Hengelbrock interpreta questo movimento senza l’estenuazione di altri direttori, a cominciare dalla frase iniziale di sedici battute in pianissimo, che è quasi un recitativo ma da cui egli spreme tutta la cantabilità, chiedendo un suono morbido e vellutato all’ottima sezione delle viole. Questo movimento ha un andamento libero e asimmetrico, basato sulla continua variazione di due temi, di cui il secondo può essere a sua volta considerato una variazione del primo. Gli schemi formali tradizionali si dissolvono, ma Hengelbrock argina questo libero “flusso di coscienza”, sottolineando le clymax in fortissimo che ne interrompono a più riprese il tono ingannevolmente estatico, sereno e dolce, nel cui fondo si avverte però una totale assenza di speranza. L’ultima di queste clymax è un’improvvisa serie di accordi terribilmente dissonanti, che ancora oggi suonano molto audaci e che allora dovevano apparire un attacco di follia : raramente li abbiamo sentiti così stridenti, laceranti, apocalittici. Dopo, nulla può essere più come prima, i frammenti dei temi ritornano come disseccati e tutto lentamente si disgrega. Bellissima interpretazione, drammatica e intensa, con sonorità più robuste del consueto, senza concedere troppo alla consunzione dell’estrema meditazione e alla spossatezza dell’ultimo respiro.
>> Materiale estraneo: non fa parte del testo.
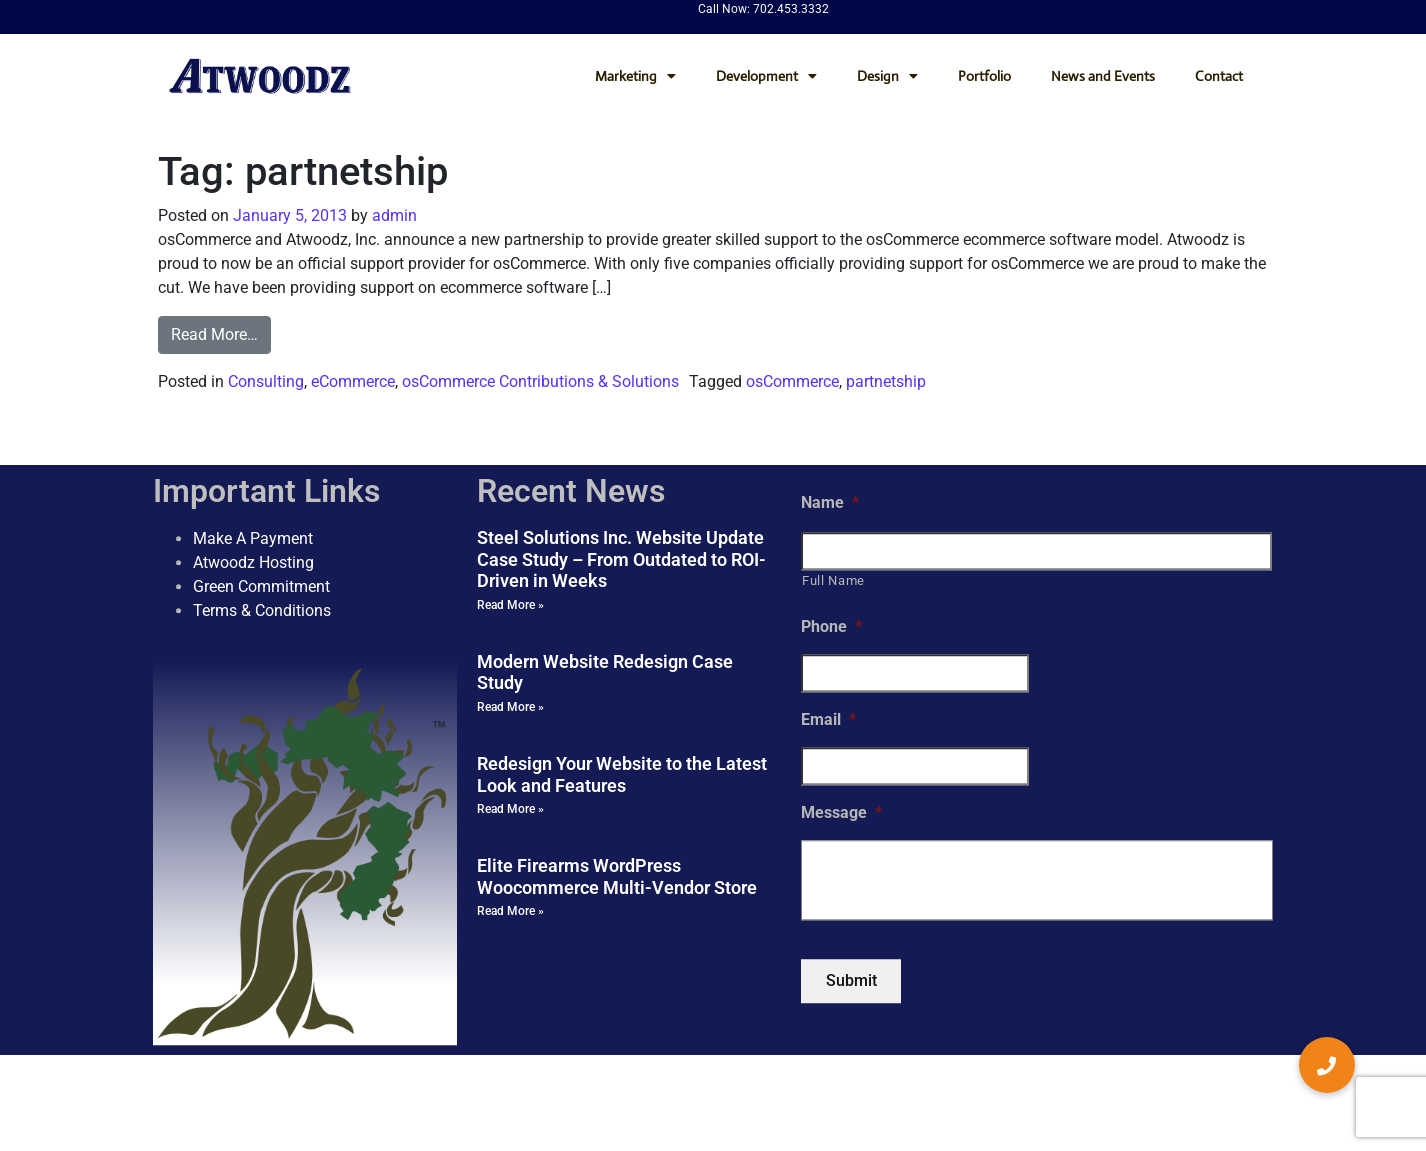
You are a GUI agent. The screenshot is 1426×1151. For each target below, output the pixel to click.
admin (392, 215)
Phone (831, 627)
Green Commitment (261, 586)
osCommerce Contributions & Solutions (540, 381)
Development (766, 76)
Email (828, 719)
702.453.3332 (791, 9)
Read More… (214, 334)
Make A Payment (253, 538)
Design (887, 76)
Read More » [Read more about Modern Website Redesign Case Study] (510, 707)
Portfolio (984, 76)
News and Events (1103, 76)
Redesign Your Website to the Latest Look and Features (622, 774)
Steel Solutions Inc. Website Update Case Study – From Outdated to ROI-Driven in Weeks (621, 559)
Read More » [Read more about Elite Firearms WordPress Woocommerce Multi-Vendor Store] (510, 912)
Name (830, 502)
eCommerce (353, 381)
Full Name (833, 580)
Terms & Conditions (262, 610)
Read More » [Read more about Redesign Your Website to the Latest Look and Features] (510, 809)
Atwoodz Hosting (253, 562)
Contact (1219, 76)
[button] (1327, 1065)
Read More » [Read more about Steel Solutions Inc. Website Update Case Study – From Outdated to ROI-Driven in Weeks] (510, 605)
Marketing (635, 76)
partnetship (886, 381)
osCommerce (792, 381)
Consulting (266, 381)
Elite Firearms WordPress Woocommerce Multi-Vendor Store (617, 876)
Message (841, 812)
Nei Kindertotenlieder Hengelbrock segue con sollecita attenzione ma con discrezione Matthias Goerne, che di questi cinque Lieder su versi di Rückert dà un’interpretazione molto raccolta e intima, cantando quasi sempre pianissimo, come se non fosse sotto i riflettori in una sala da più di duemila posti ma in una stanza raccolta e in penombra, con un pianoforte accanto a sé. Questa mezzavoce è poco più di un soffio ma giunge perfettamente all’ascoltatore : Goerne è miracoloso, ma anche l’acustica della sala lo aiuta. Si mantiene sempre sul pianissimo, tranne nei pochi momenti in cui Mahler indica esplicitamente forte, evitando così che i versi del poeta romantico assumano una sia pur minima sfumatura sentimentale o melodrammatica e dando loro il tono di intensa e tragica meditazione che Mahler voleva.
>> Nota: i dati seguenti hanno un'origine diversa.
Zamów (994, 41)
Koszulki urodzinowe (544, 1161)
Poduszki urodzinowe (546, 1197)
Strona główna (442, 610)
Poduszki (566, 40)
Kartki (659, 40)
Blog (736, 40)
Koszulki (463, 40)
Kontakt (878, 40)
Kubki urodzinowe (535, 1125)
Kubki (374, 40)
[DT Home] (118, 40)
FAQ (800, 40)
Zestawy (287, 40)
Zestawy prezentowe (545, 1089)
Terzo brano in programma era l’Eroica di Beethoven. Gli inizi di Hengelbrock come barocchista si avvertono nei tempi veloci, nel fraseggio nervoso e nel suono asciutto, che sottolineano come lo stile esecutivo dell’epoca fosse messo a dura prova dalle richieste di Beethoven, che andavano al di là di tutto quello che si era scritto per l’orchestra fino ad allora. L’Allegro con brio iniziale è preso a un tempo molto rapido e sembra veramente di vedere “il lampo de’ manipoli/ e l’onda dei cavalli” evocati da Alessandro Manzoni nella sua ode dedicata a Napoleone, se è consentito fare ancora riferimento alla dedica – poi cancellata – dell’Eroica a Bonaparte, la cui importanza è stata probabilmente sopravvalutata. Questa concitazione si addice a un uomo di guerra, ma non rende pienamente giustizia al “grand’uomo” cui si riferisce la dedica definitiva di questa Sinfonia, che non è un vincitore sui campi di battaglia, ma un eroe prometeico, che sacrifica sé stesso per il bene dell’umanità.
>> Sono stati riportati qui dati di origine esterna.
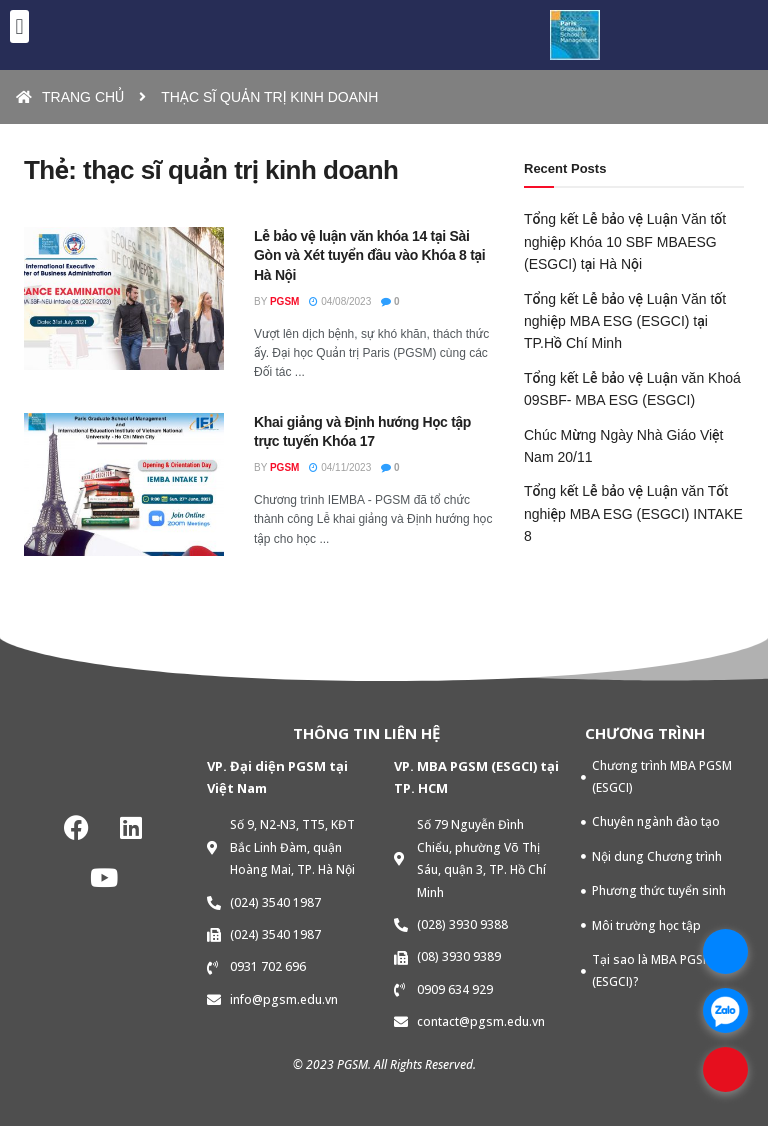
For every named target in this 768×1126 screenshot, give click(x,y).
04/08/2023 (340, 301)
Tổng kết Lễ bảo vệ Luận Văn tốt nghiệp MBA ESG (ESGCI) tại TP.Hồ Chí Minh (625, 321)
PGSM (284, 301)
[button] (19, 26)
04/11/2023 (340, 467)
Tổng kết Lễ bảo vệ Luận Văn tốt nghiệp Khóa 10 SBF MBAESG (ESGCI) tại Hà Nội (625, 241)
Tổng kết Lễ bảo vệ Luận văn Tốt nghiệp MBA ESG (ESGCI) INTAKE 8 (633, 513)
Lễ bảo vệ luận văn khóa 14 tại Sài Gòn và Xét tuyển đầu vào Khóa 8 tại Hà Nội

Coerentemente con quest’impostazione iniziale, Hengelbrock fa della Marcia funebre una vera marcia militare per le esequie di un generale morto in guerra, rigida, senza spazio per sentimenti di dolore e di compassione. La parte centrale in maggiore è solenne e fredda come un monumento in marmo e bronzo eretto ad un condottiero. Non c’è spazio per il lamento dell’intera umanità né l’idealizzazione dell’eroe che si è sacrificato per difendere i nobili ideali – libertà, uguaglianza, fraternità – che stanno aprendo all’uomo una nuova epoca. Lo Scherzo, preso anch’esso ad un tempo piuttosto rapido, è collegato senza interruzione al finale, il cui tema viene presentato da Hengelbrock in modo scherzoso, perfino sbarazzino, ma nel corso delle variazioni viene portato fino a momenti drammatici, che raggiungono poderosi fortissimo, attenuando così lo iato tra la prima parte dell’Eroica, molto innovativa, e la seconda, più tradizionale.
Gli applausi sono molto calorosi, ma non possono essere definiti entusiastici. È piuttosto sorprendente che si siano tentativi di applauso dopo il terzo dei cinque Lieder di Mahler e dopo il primo movimento di Beethoven, da parte di spettatori non abituati a frequentare i concerti. Evidentemente l’apertura della Elbphilharomie sta richiamando un pubblico nuovo : buon segno.